Well, let us know how you get on

madmumoffive · 27/01/2008 20:54

hi just had the guts to join a forum and actually go to the disabled parents section. Sound silly but it is a step further to accepting my disability. I have recently been registered disabled as I have nuerology problems with my back that affects my legs and back and have recently had nuero surgery on my spine.I have been told not to have any more children due to my problems at the risk of being wheelchair bound. However I must say I have five children two of which are my step children who live with me full time and don't see their biological. My youngest is one year and I also have a two year old my others are 12,12 and 13. It is not an easy decision not to have any more children I am keeping my options open but my DH worries too much. My advise is trust yourself and make sure you have a good support net work before going ahead. Sorry for babbling!

xx

PigeonPie · 18/02/2008 19:46

Madmum - welcome! It's not silly at all to take time to come to terms with disability - it has taken me more than 20 years to realise that even a blue badge will make my quality of life better and to accept the help that is available (I'm quite independent ) so, good luck

Kathryn72 · 04/03/2008 11:39

Hi I've just joined the forum today and this is the first thread I've clicked on.

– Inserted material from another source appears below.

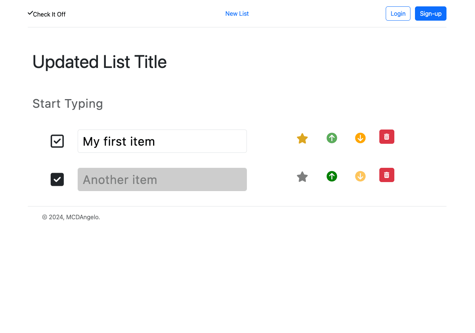Viewport: 475px width, 333px height.
Task: Click the "Check It Off" brand name
Action: 49,15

I'm 35 and 25 weeks pregnant with my first child. I also have chronic pain in my spine, neck and shoulders following surgery for curvature of the spine and I have reduced mobility in my hip since having cancer surgery a couple of years ago.

I think the reason I've waited so long, is mainly because I've been trying to prepare myself for how hard it's going to be looking after a baby and a toddler. To be honest, the pregnancy pain doesn't worry me too much. I can rest as much as I need to now, I just worry how I'm going to cope once she arrives. I'm actually surprised that my back pain isn't worse than it is - although I'm sure it's going to get really hard towards the end. I have to say, the 3 months of morning sickness were far worse than any level of back pain I can imagine!!!

I think you need to ask yourself, is the thought of having a baby and the problems that may arise scarier than the thought of never having another baby.

Just to add, the body releases the hormone relaxin which can often improve some chronic conditions and send them into remission. Unfortunately for me it went the other way and I had what I call 'horrible hormonal back pain' for the first 3 months, but that's subsided now thankfully.

Sorry, I've probably rambled a bit and I've still got quite a few weeks to go!

Good luck to any disabled ladies considering having a baby. I know a couple of children with disabled parents and they are some of the most caring, grounded people you could hope to meet.